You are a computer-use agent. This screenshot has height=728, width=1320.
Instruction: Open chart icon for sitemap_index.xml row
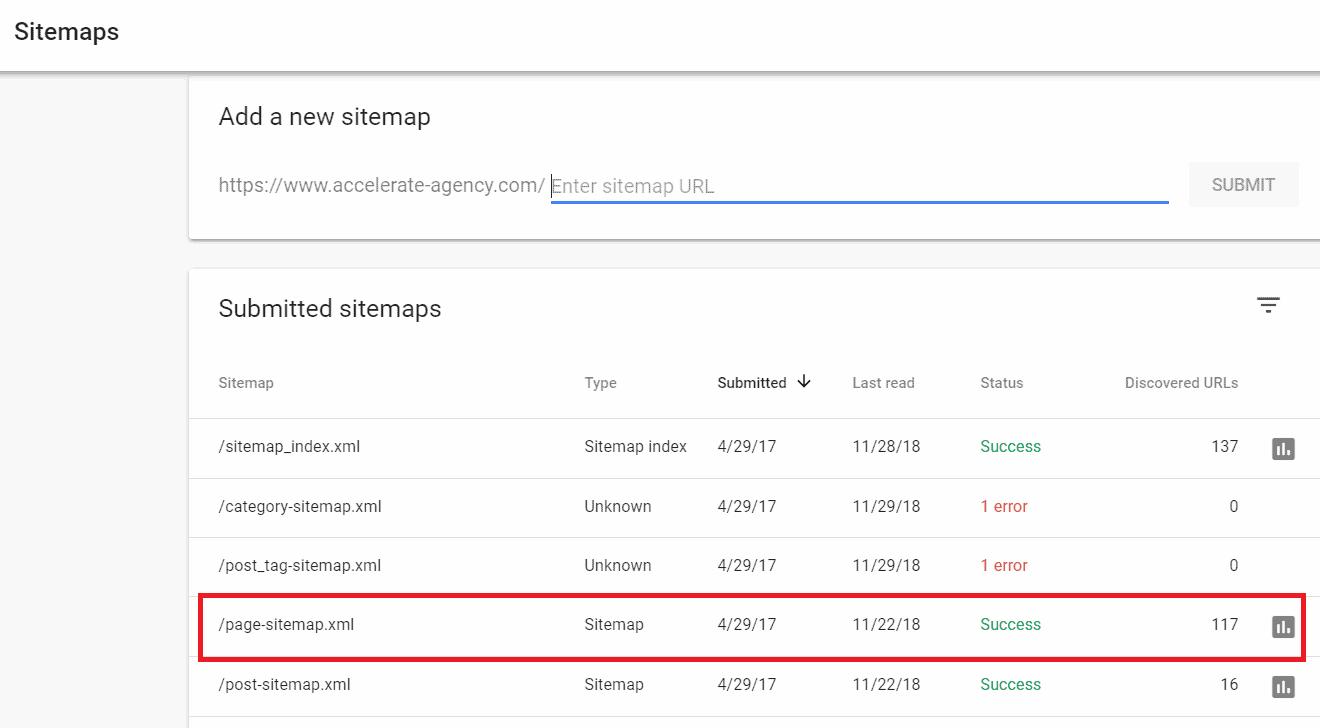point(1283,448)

++++++

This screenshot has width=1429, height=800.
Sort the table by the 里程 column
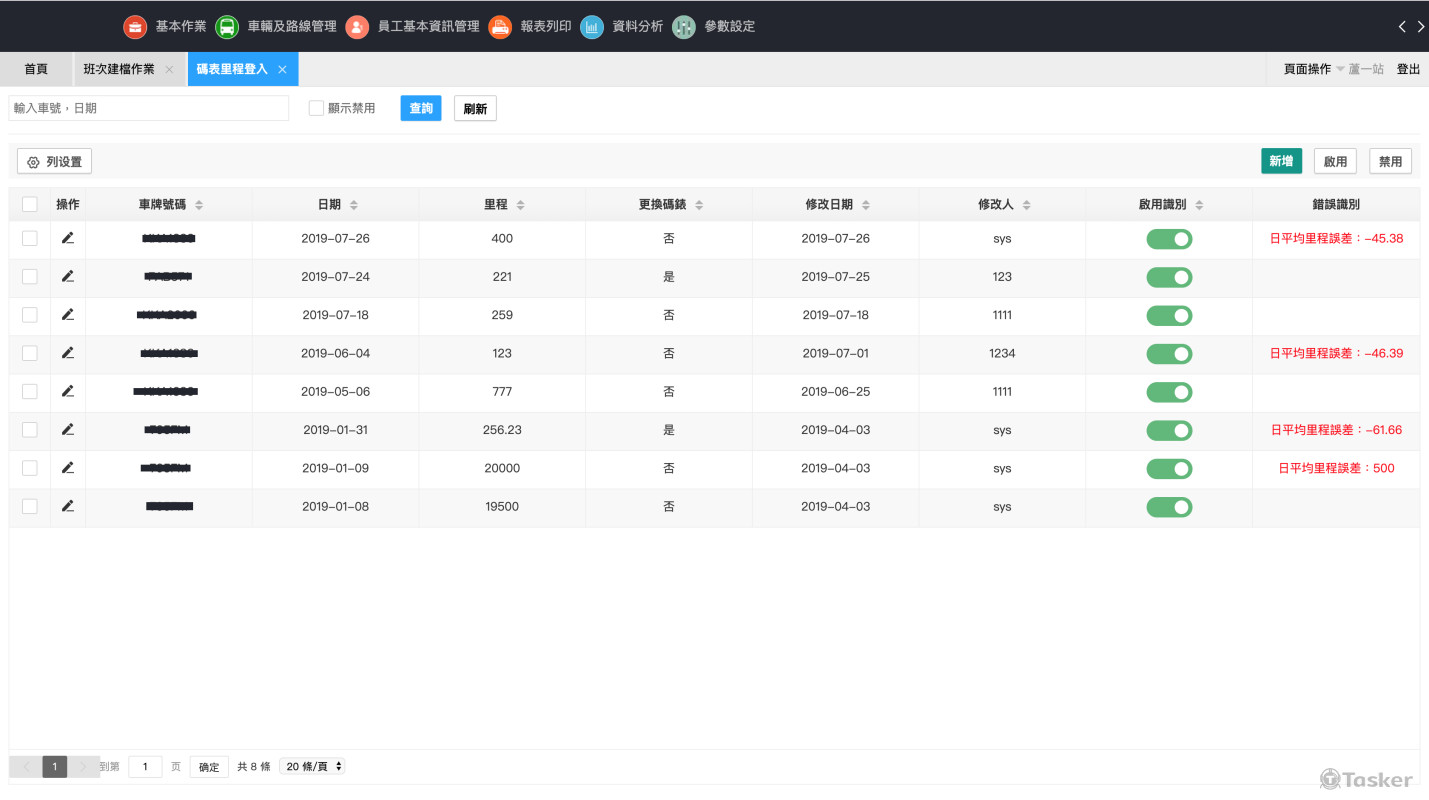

++++++

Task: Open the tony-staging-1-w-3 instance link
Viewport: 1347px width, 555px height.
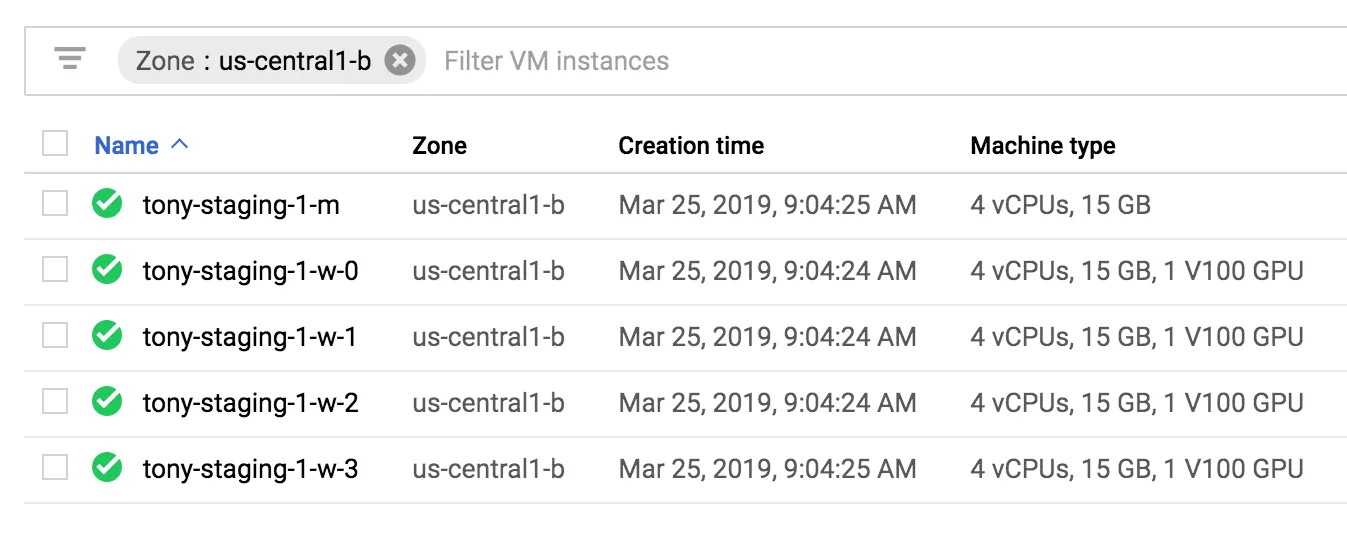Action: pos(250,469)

++++++

- Requirement
Where a line of the data above includes the string "screenshot", pull it out.

- Response area
You are a computer-use agent. This screenshot has height=728, width=1320.
This screenshot has width=1429, height=800.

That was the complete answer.